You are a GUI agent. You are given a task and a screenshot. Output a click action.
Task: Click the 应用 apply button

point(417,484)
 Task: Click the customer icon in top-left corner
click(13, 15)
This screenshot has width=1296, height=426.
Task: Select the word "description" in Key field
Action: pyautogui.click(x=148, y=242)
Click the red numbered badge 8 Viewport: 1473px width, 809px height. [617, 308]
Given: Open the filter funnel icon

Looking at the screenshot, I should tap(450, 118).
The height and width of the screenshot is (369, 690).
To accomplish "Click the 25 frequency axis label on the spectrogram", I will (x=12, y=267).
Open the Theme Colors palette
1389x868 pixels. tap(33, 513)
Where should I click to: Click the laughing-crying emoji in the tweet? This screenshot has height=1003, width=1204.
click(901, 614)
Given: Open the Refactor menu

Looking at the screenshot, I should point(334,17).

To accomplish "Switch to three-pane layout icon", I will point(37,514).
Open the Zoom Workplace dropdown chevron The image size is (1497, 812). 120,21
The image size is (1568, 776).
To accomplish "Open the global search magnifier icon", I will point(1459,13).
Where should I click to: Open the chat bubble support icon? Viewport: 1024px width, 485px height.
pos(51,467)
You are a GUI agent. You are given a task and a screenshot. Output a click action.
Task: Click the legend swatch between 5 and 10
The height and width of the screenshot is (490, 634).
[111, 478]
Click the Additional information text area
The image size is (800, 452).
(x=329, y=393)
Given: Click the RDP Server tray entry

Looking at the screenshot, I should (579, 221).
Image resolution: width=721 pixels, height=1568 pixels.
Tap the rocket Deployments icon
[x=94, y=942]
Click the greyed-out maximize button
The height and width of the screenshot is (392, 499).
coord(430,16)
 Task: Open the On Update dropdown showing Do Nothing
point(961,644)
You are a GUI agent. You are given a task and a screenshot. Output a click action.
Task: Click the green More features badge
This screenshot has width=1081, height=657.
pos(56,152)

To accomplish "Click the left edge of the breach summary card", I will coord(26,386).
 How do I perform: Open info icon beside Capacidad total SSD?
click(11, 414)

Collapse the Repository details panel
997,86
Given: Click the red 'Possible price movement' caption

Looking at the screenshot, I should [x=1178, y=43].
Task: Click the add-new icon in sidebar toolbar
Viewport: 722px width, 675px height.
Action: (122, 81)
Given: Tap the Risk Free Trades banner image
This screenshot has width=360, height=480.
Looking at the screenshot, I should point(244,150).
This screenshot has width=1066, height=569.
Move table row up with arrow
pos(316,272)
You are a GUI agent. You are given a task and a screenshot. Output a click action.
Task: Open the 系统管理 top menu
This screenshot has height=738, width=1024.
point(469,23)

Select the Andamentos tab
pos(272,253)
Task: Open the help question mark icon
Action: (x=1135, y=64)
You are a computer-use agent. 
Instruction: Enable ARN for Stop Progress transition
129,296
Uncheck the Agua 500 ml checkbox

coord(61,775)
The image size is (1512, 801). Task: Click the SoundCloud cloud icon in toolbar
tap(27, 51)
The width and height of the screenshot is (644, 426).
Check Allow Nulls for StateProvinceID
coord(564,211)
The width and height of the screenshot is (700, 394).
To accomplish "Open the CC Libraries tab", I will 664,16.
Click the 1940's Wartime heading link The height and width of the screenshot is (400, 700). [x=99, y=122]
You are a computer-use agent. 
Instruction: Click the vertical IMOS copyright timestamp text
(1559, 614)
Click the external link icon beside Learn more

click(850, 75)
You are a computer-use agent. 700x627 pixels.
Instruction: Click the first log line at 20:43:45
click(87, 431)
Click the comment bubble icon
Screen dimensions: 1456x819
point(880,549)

- - - -

• **Work to be completed**
Can you reproduce every line of the records above without changing anything?

• **The output**
You are a GUI agent. You are given a task and a screenshot. Output a click action.
Task: Click the 应用 apply button

point(417,484)
 Task: Click the customer icon in top-left corner
click(13, 15)
This screenshot has width=1296, height=426.
Task: Select the word "description" in Key field
Action: pyautogui.click(x=148, y=242)
Click the red numbered badge 8 Viewport: 1473px width, 809px height. [617, 308]
Given: Open the filter funnel icon

Looking at the screenshot, I should tap(450, 118).
The height and width of the screenshot is (369, 690).
To accomplish "Click the 25 frequency axis label on the spectrogram", I will (x=12, y=267).
Open the Theme Colors palette
1389x868 pixels. tap(33, 513)
Where should I click to: Click the laughing-crying emoji in the tweet? This screenshot has height=1003, width=1204.
click(901, 614)
Given: Open the Refactor menu

Looking at the screenshot, I should point(334,17).

To accomplish "Switch to three-pane layout icon", I will point(37,514).
Open the Zoom Workplace dropdown chevron The image size is (1497, 812). 120,21
The image size is (1568, 776).
To accomplish "Open the global search magnifier icon", I will point(1459,13).
Where should I click to: Open the chat bubble support icon? Viewport: 1024px width, 485px height.
pos(51,467)
You are a GUI agent. You are given a task and a screenshot. Output a click action.
Task: Click the legend swatch between 5 and 10
The height and width of the screenshot is (490, 634).
[111, 478]
Click the Additional information text area
The image size is (800, 452).
(x=329, y=393)
Given: Click the RDP Server tray entry

Looking at the screenshot, I should (579, 221).
Image resolution: width=721 pixels, height=1568 pixels.
Tap the rocket Deployments icon
[x=94, y=942]
Click the greyed-out maximize button
The height and width of the screenshot is (392, 499).
coord(430,16)
 Task: Open the On Update dropdown showing Do Nothing
point(961,644)
You are a GUI agent. You are given a task and a screenshot. Output a click action.
Task: Click the green More features badge
This screenshot has width=1081, height=657.
pos(56,152)

To accomplish "Click the left edge of the breach summary card", I will coord(26,386).
 How do I perform: Open info icon beside Capacidad total SSD?
click(11, 414)

Collapse the Repository details panel
997,86
Given: Click the red 'Possible price movement' caption

Looking at the screenshot, I should [x=1178, y=43].
Task: Click the add-new icon in sidebar toolbar
Viewport: 722px width, 675px height.
Action: (122, 81)
Given: Tap the Risk Free Trades banner image
This screenshot has width=360, height=480.
Looking at the screenshot, I should point(244,150).
This screenshot has width=1066, height=569.
Move table row up with arrow
pos(316,272)
You are a GUI agent. You are given a task and a screenshot. Output a click action.
Task: Open the 系统管理 top menu
This screenshot has height=738, width=1024.
point(469,23)

Select the Andamentos tab
pos(272,253)
Task: Open the help question mark icon
Action: (x=1135, y=64)
You are a computer-use agent. 
Instruction: Enable ARN for Stop Progress transition
129,296
Uncheck the Agua 500 ml checkbox

coord(61,775)
The image size is (1512, 801). Task: Click the SoundCloud cloud icon in toolbar
tap(27, 51)
The width and height of the screenshot is (644, 426).
Check Allow Nulls for StateProvinceID
coord(564,211)
The width and height of the screenshot is (700, 394).
To accomplish "Open the CC Libraries tab", I will 664,16.
Click the 1940's Wartime heading link The height and width of the screenshot is (400, 700). [x=99, y=122]
You are a computer-use agent. 
Instruction: Click the vertical IMOS copyright timestamp text
(1559, 614)
Click the external link icon beside Learn more

click(850, 75)
You are a computer-use agent. 700x627 pixels.
Instruction: Click the first log line at 20:43:45
click(87, 431)
Click the comment bubble icon
Screen dimensions: 1456x819
point(880,549)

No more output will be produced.